OBJECTIVE: Show every line of the listing below that contains the word "computer".

THE DATA:
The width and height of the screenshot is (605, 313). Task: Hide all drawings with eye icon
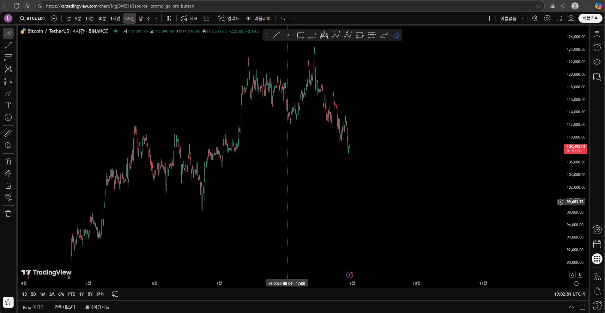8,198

--

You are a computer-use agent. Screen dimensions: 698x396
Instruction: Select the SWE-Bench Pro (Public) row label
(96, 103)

ANSWER TO THIS TASK:
You are a computer-use agent. Screen dimensions: 698x396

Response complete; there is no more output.